**RECORD EXCERPTS**
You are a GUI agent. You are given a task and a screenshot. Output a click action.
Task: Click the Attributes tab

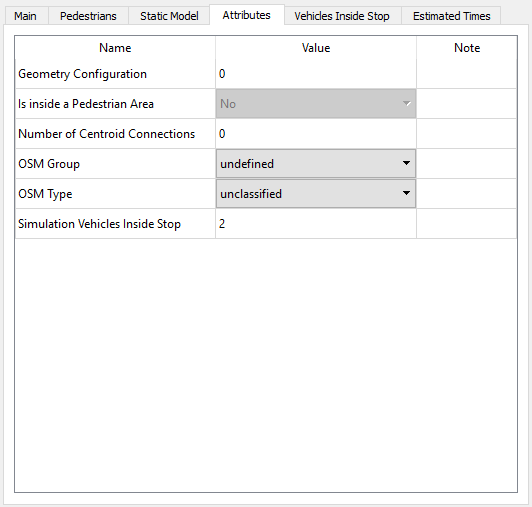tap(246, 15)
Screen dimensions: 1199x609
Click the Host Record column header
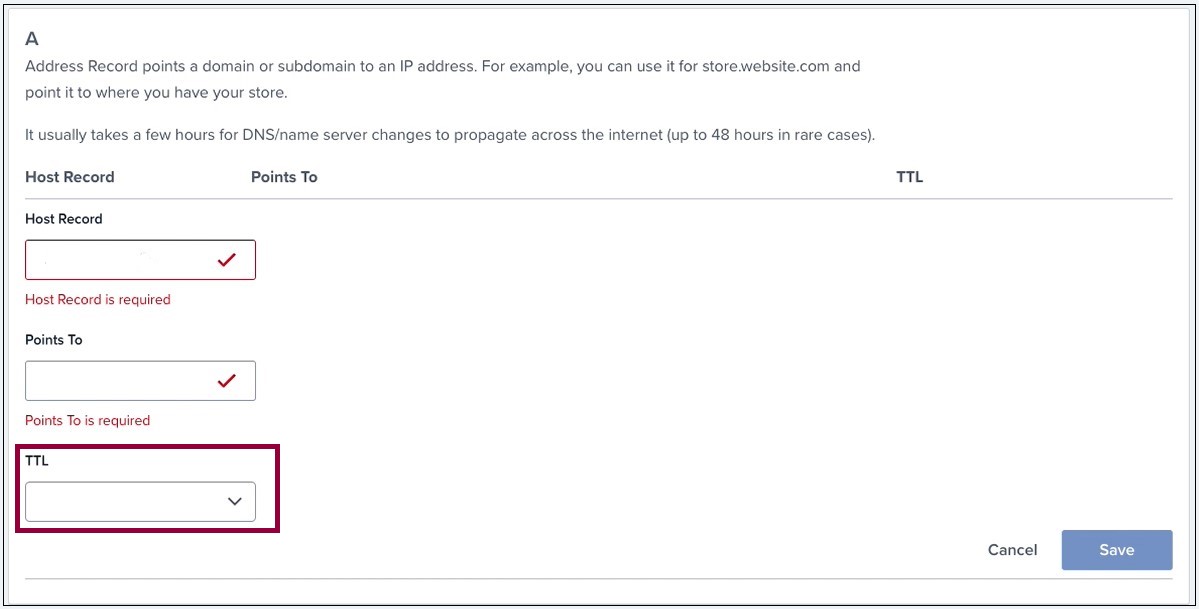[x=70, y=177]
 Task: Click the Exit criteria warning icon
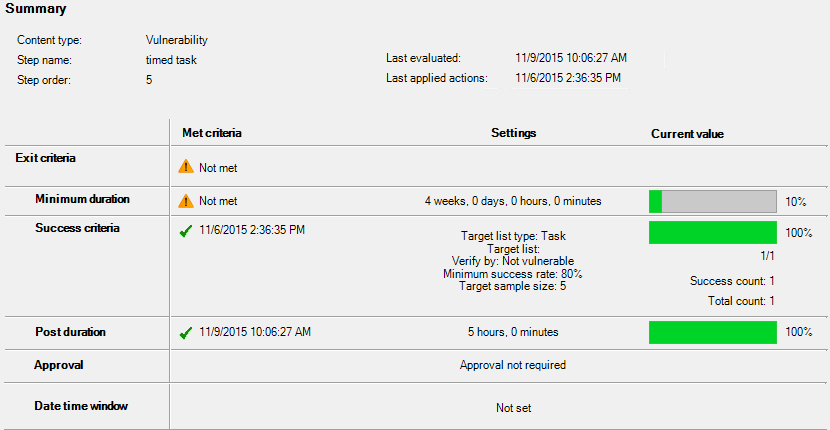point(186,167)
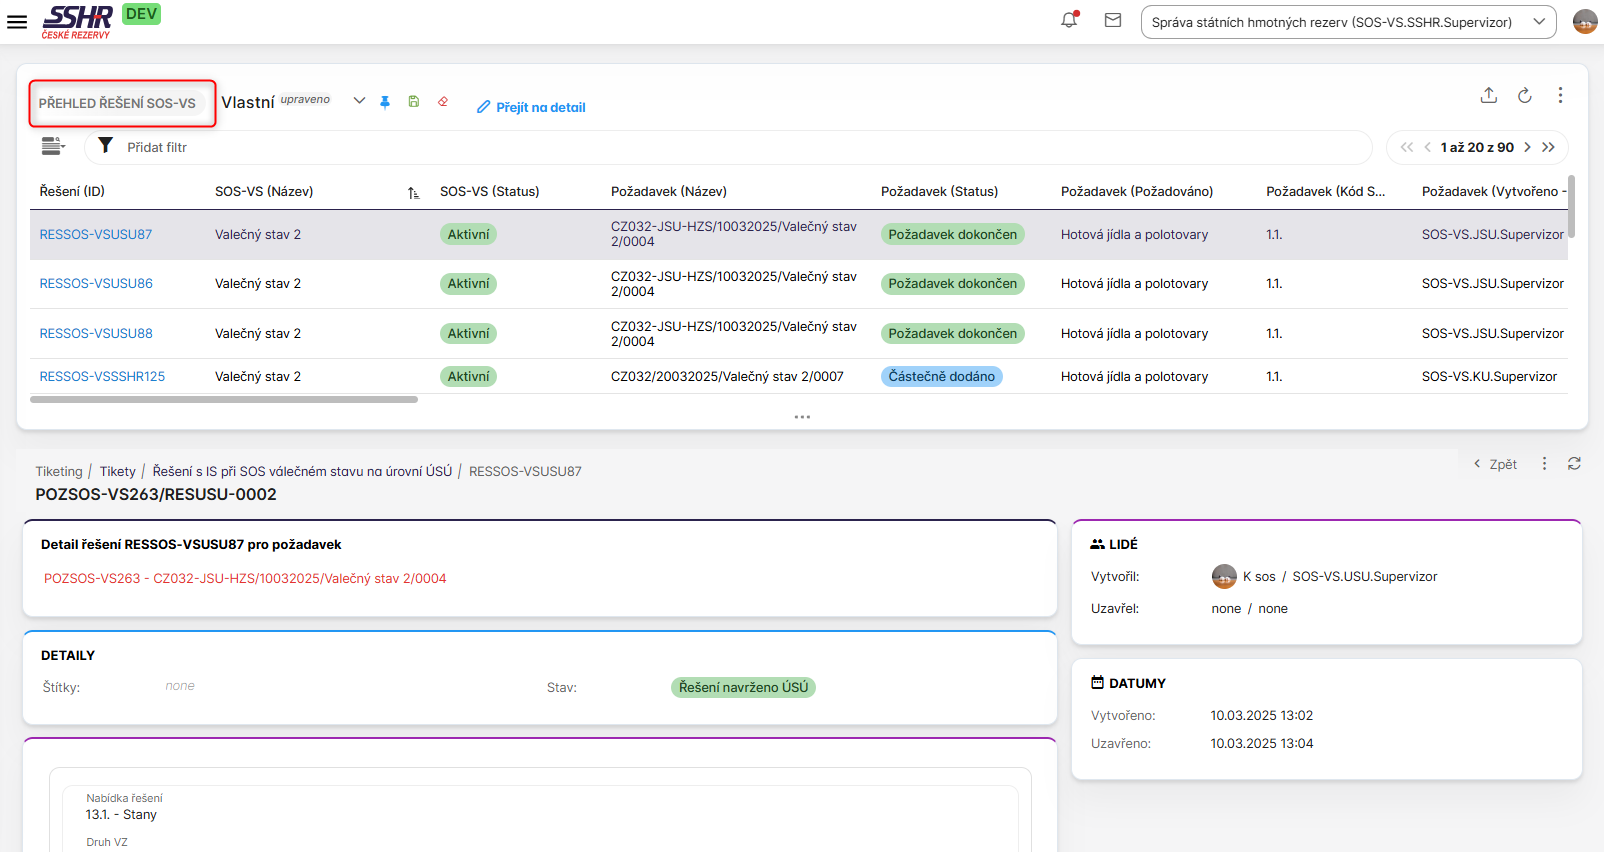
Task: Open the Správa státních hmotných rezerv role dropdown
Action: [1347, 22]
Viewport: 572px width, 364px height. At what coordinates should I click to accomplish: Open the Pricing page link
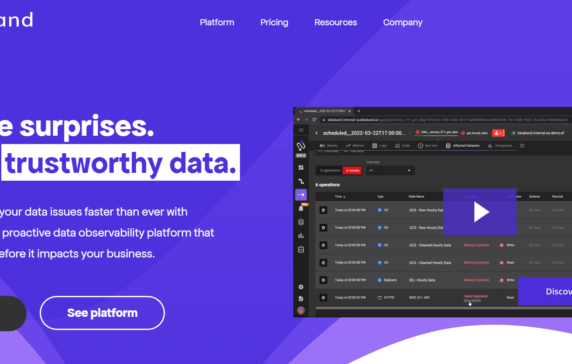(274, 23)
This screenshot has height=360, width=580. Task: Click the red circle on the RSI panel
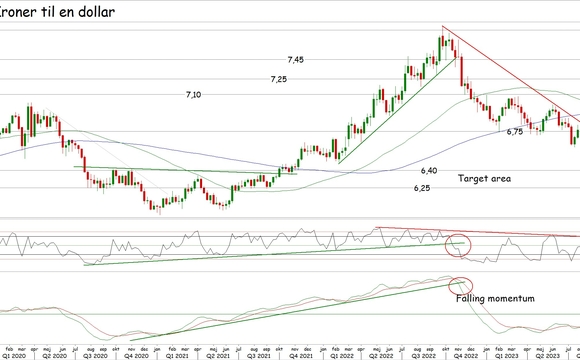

**PROBLEM DETAILS**
Output the full material above exactly, leaving every picture out.

**THE ANSWER**
You are a GUI agent. You are given a task and a screenshot. Output a click action.
Task: Click the Attributes tab

tap(246, 15)
Screen dimensions: 1199x609
Click the Host Record column header
[x=70, y=177]
 Task: Click the Exit criteria warning icon
point(186,167)
Task: Open the Správa státních hmotných rezerv role dropdown
Action: [1347, 22]
Viewport: 572px width, 364px height. At what coordinates should I click to accomplish: Open the Pricing page link
(274, 23)
This screenshot has height=360, width=580. Task: Click the red circle on the RSI panel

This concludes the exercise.